------ Passage provided ------
In my practice, I frequently revisit the “ancient” concepts of morality and virtue with my patients. These are the intrinsic elements of a person’s value system. Only by honestly pursuing and attaining virtue can people address their demons.
Some of us have a longer road to travel, than others.
Some of us are psychologically besieged by our own lack of morality, yet do not even realize the source of our misery. For instance, I had a patient, a top producing broker for a major Wall Street firm, who was beset by frequent nightmares that were so terrible, they drove him into treatment. His deepest, darkest fear?
Poverty.
But here was a man who was far from poor. You see, as time went by, he would have dreams with the same recurring theme that increased in complexity and frequency, where he was actually Oliver Twist trapped in Fagin’s world.
This man was all too familiar with this subject. He had come from an impoverished background having grown up on the Lower East Side of Manhattan in New York City in a small one bedroom tenement style apartment.
He was subjecting himself to these irrational fears of poverty, and he was terrified. In the middle of the night, he would be jolted from these nightmares and could only calm himself by checking on his portfolio. He needed constant reassurance about his ability to survive. He only measured survival (and life) in monetary terms. In effect, his ‘money’ owned his soul and heart.
As he progressed through treatment, we eventually discovered that he had sold his soul and virtue long ago when he embezzled funds from a former company; he was never caught nor held accountable.
------ Data excerpts ------
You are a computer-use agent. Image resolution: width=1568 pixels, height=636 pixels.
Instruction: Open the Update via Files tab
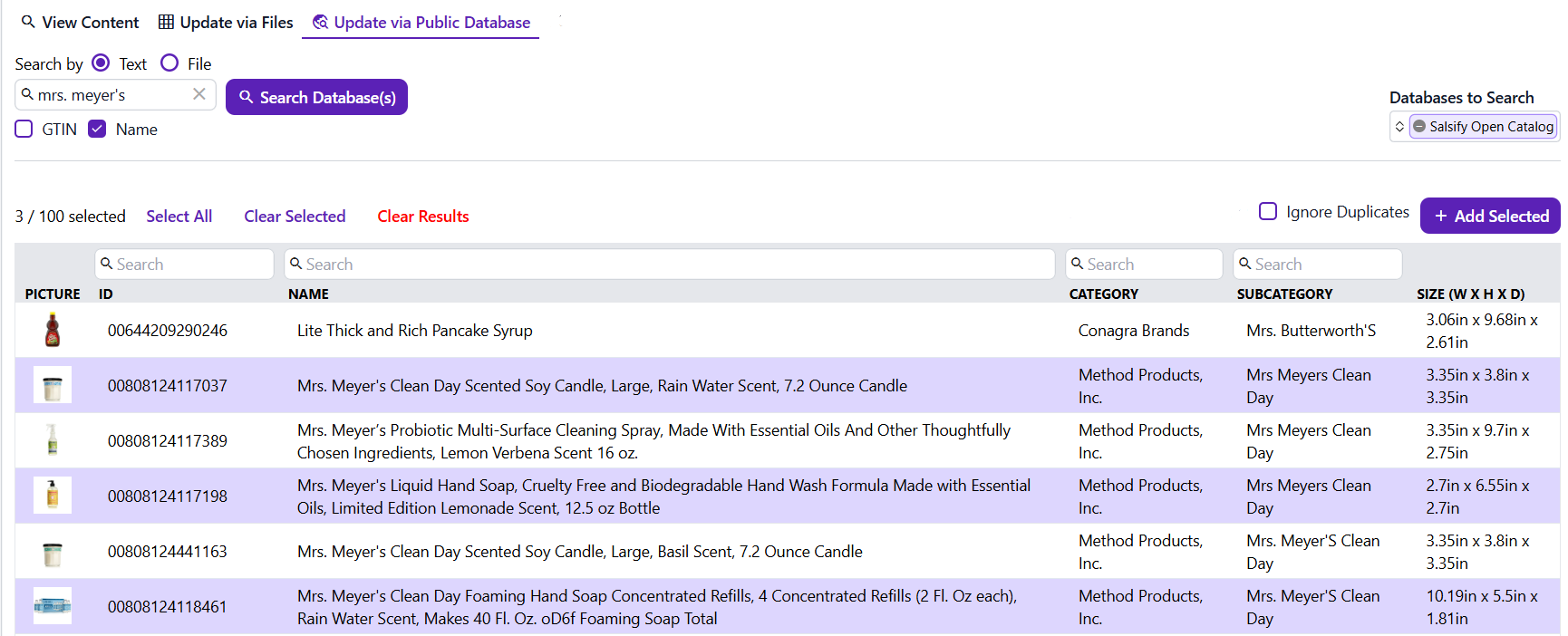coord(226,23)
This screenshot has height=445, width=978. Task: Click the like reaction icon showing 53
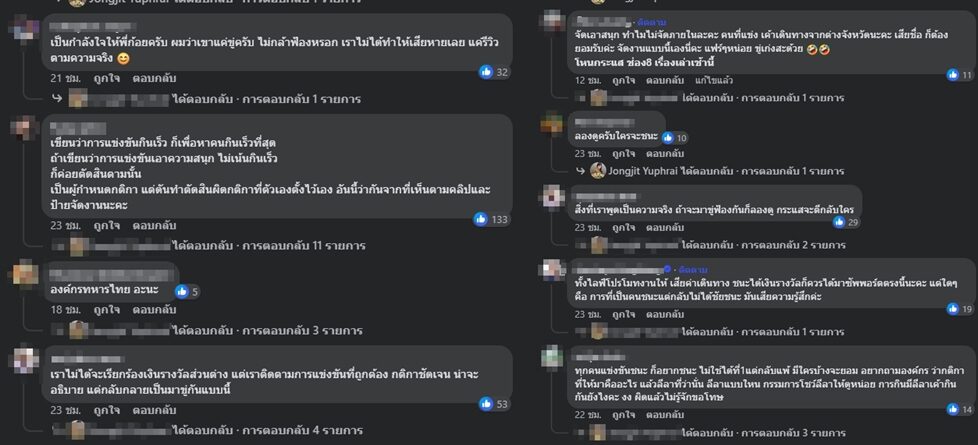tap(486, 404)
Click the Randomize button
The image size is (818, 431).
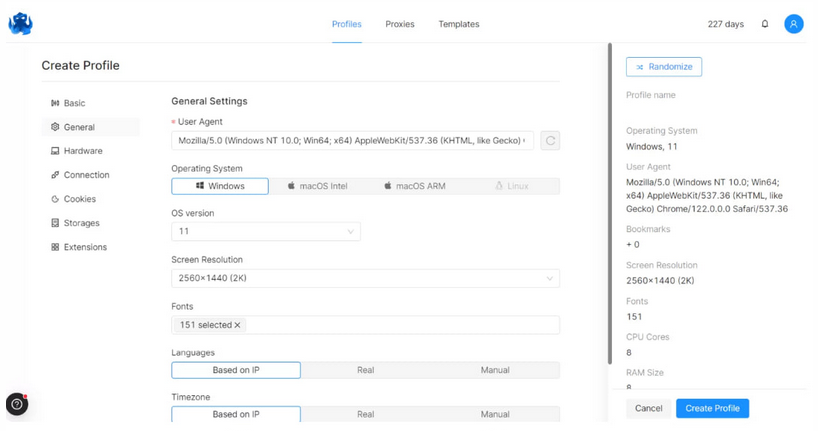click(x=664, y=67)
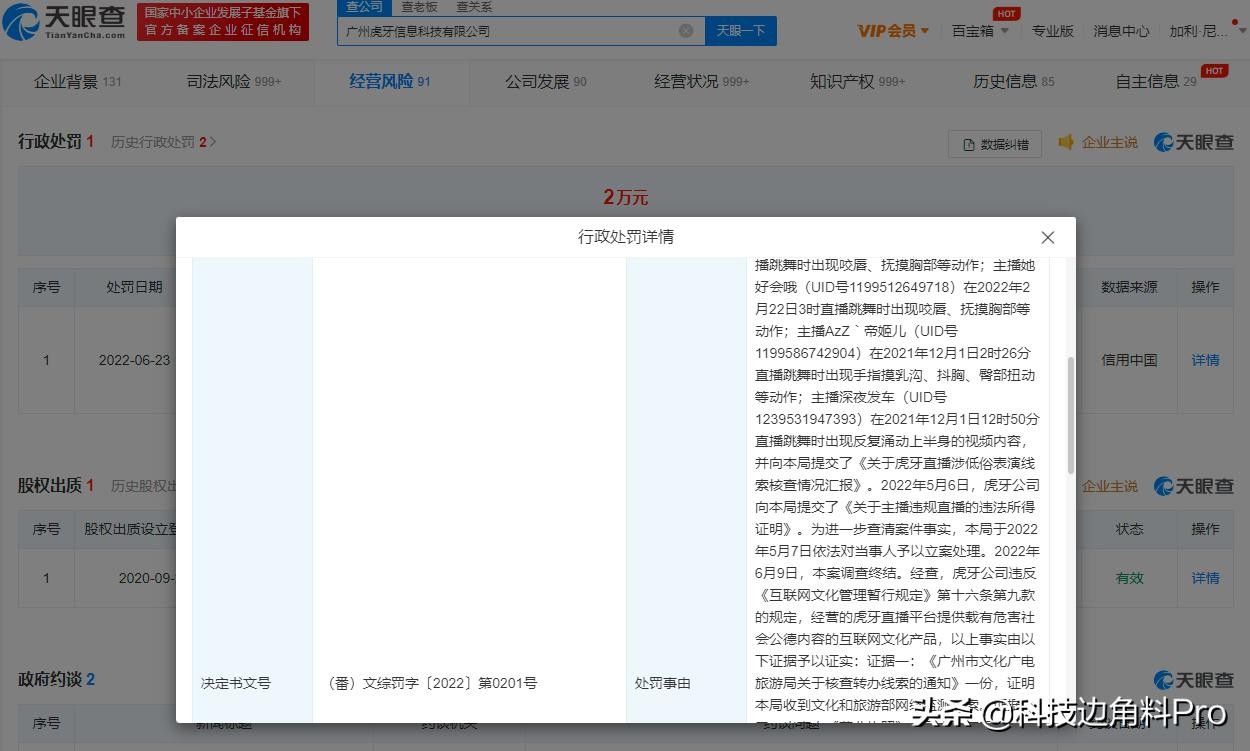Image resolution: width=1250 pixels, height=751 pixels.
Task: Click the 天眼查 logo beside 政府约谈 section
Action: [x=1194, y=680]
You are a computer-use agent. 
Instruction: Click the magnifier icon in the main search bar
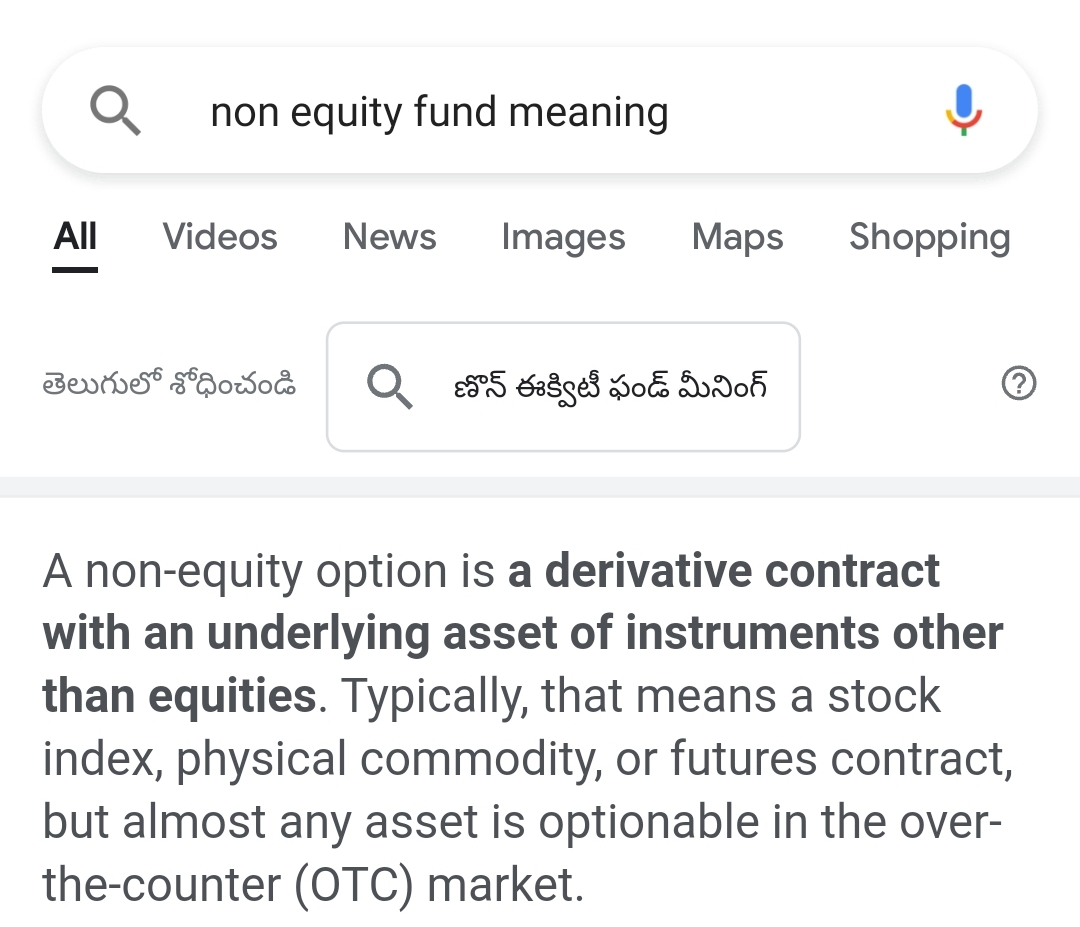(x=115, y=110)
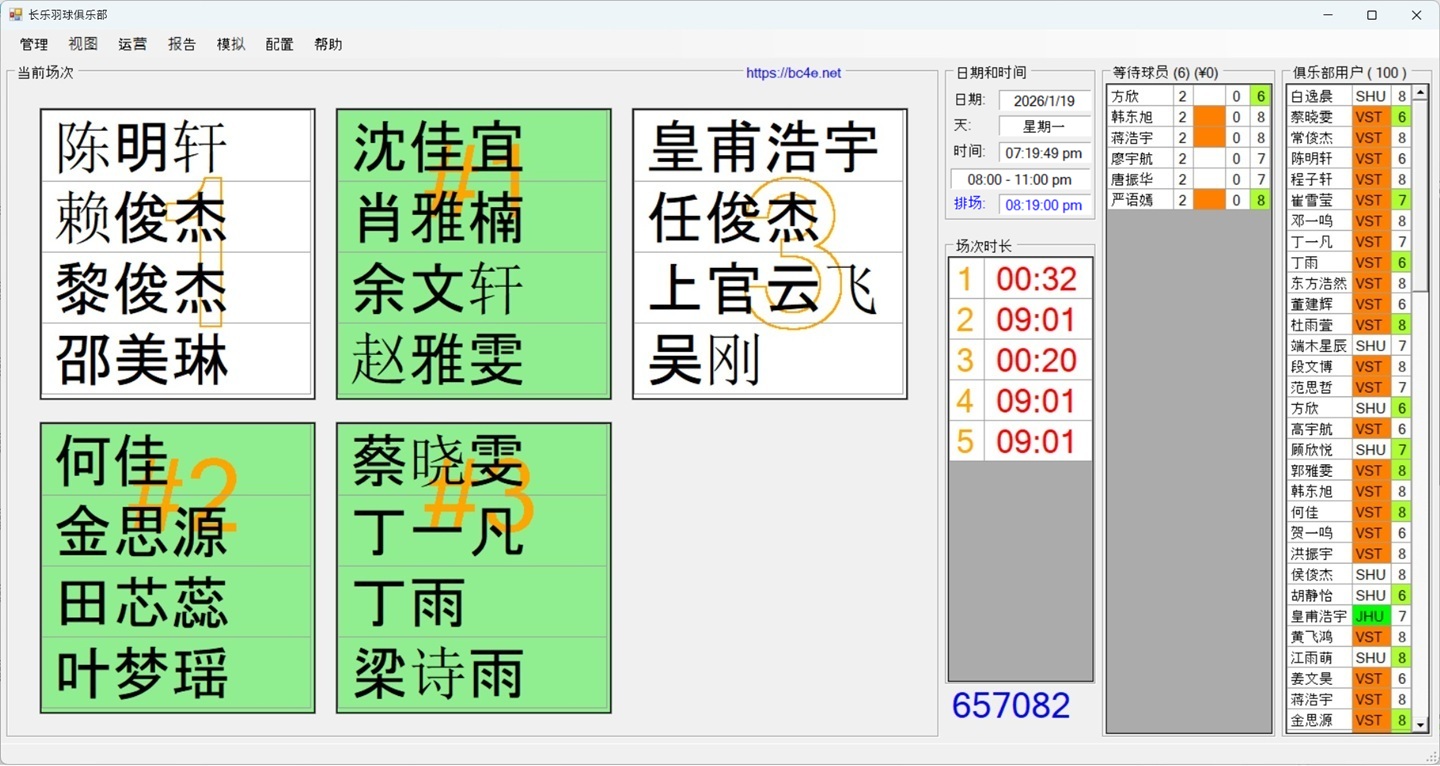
------
• Required tasks:
1. In the passage on morality and virtue, reproduce the portion between "This man was" and "tenement style apartment.", inclusive, substituting "South Bronx" for "Lower East Side".
2. Pick up the account of the broker's nightmares and lost virtue after its final sentence and carry it forward.

• Activity answers:
1.
This man was all too familiar with this subject. He had come from an impoverished background having grown up on the South Bronx of Manhattan in New York City in a small one bedroom tenement style apartment.

2.
Now, in his mid-50s, he began to face his own mortality (as we often do when we enter middle age). He was experiencing a moral meltdown riddled with shame and fear, triggered by self-reflection and life review. He was raised as a strict Catholic and on some level he genuinely feared he was going straight to hell, or Hades as he preferred to describe it.
His anxiety levels spiked after his Oliver Twist-Fagin nightmares. His accumulation of wealth did little to soothe his damaged soul and spirit.
With intensive therapy he was able to modulate his fear and create a template for making amends. He created several non-profit foundations centered on areas of interest and passion, and he created scholarship funds for parochial schools in his neighborhood of origin.
Yet, it was only after he came to terms with key concepts of morality that he was able to map a trajectory of improvement. And, that includes not only the Webster’s definition, but also the historical context of the virtues of morality, how the developed, and what they mean in society.